• Your objective
Required from the data below: the exact lines starting at the line containing "Given: Click the 1487 replies count" and ending at the line containing "The width and height of the screenshot is (868, 398).", with both ends kept and all pictures dropped.

• Information shown
________
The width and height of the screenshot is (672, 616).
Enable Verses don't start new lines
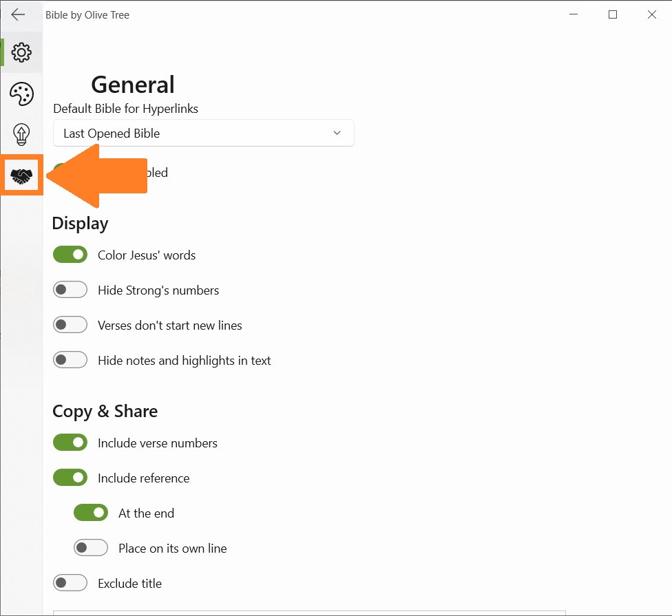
________
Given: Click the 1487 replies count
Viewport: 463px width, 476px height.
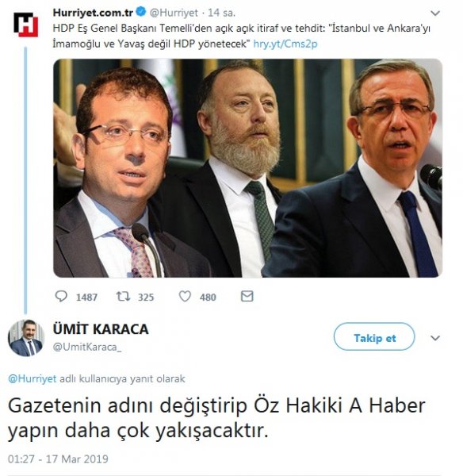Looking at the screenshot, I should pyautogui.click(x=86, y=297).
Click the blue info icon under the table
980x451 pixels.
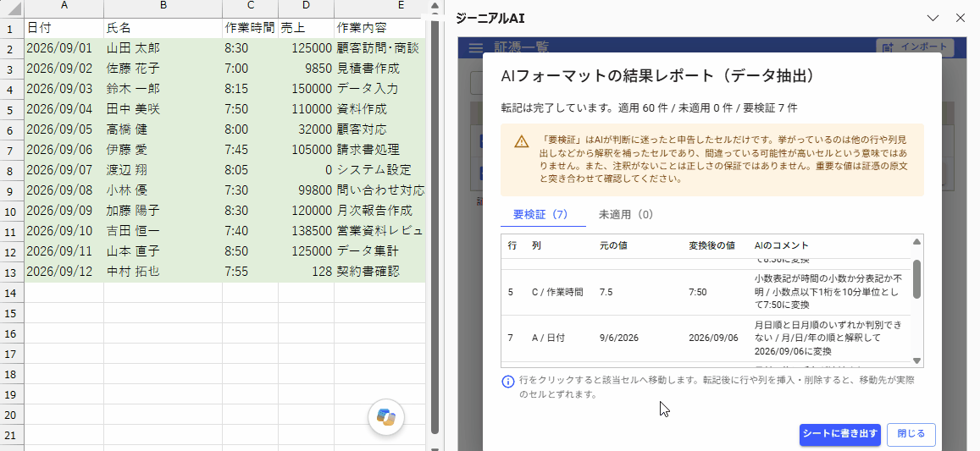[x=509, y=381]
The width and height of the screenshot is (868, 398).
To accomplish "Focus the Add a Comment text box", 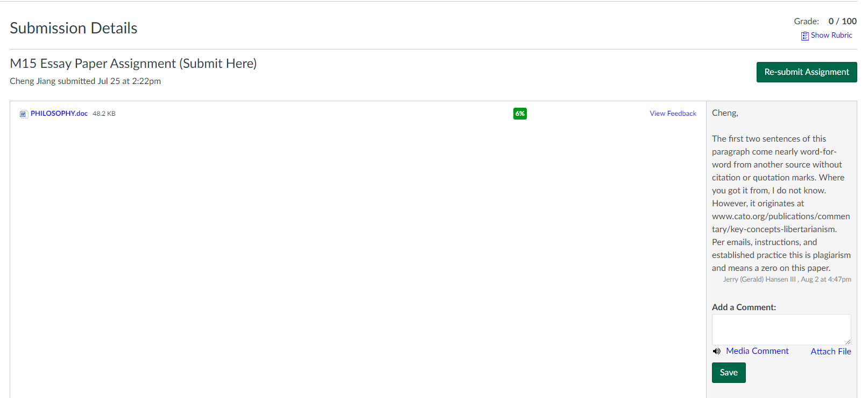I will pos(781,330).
________
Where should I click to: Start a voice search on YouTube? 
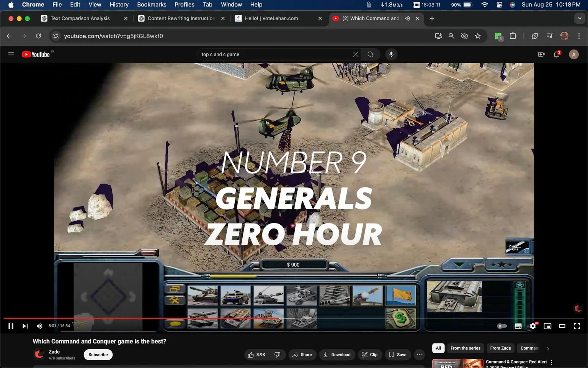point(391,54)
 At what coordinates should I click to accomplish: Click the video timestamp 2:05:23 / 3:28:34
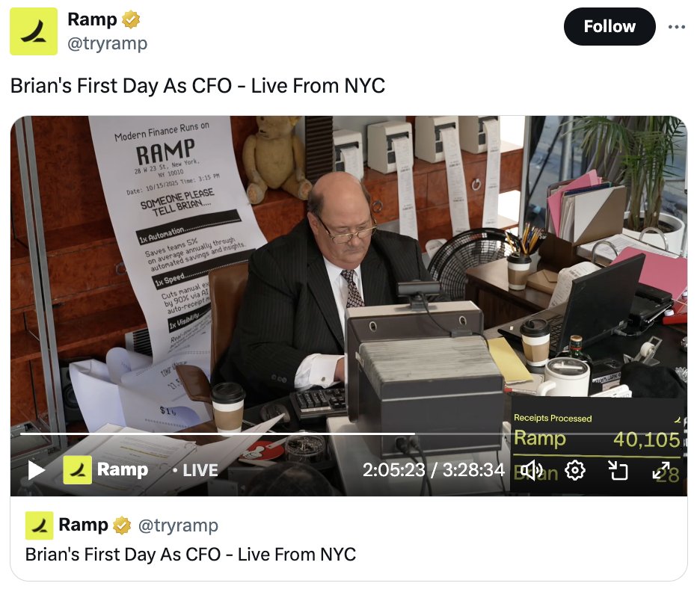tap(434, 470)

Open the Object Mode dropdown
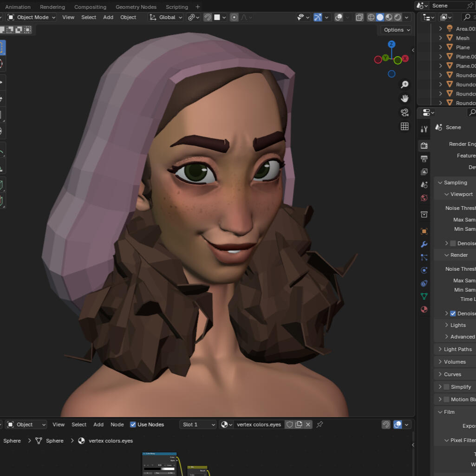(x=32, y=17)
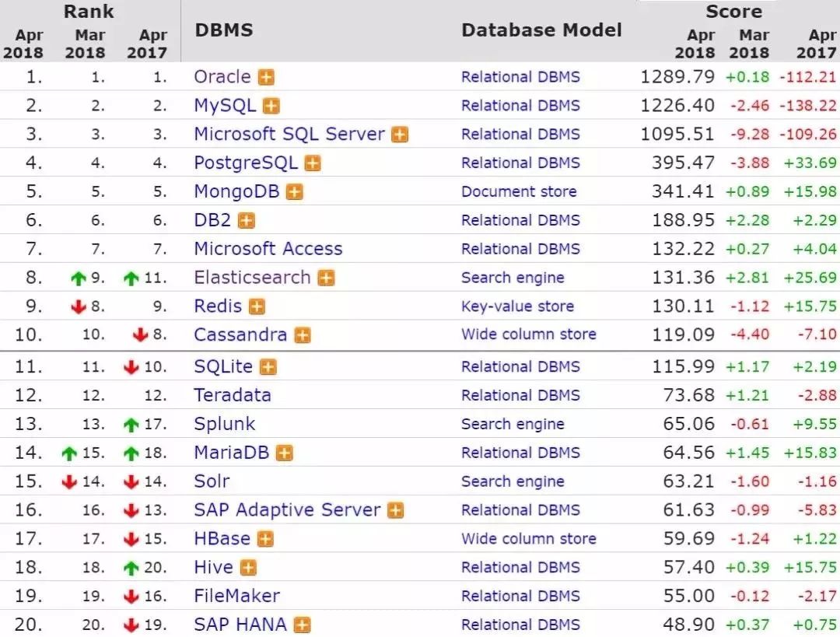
________
• Output
Given: Click the 1487 replies count
Viewport: 463px width, 476px height.
Looking at the screenshot, I should pyautogui.click(x=86, y=297).
Click the blue info icon under the table
980x451 pixels.
[x=509, y=381]
The width and height of the screenshot is (868, 398).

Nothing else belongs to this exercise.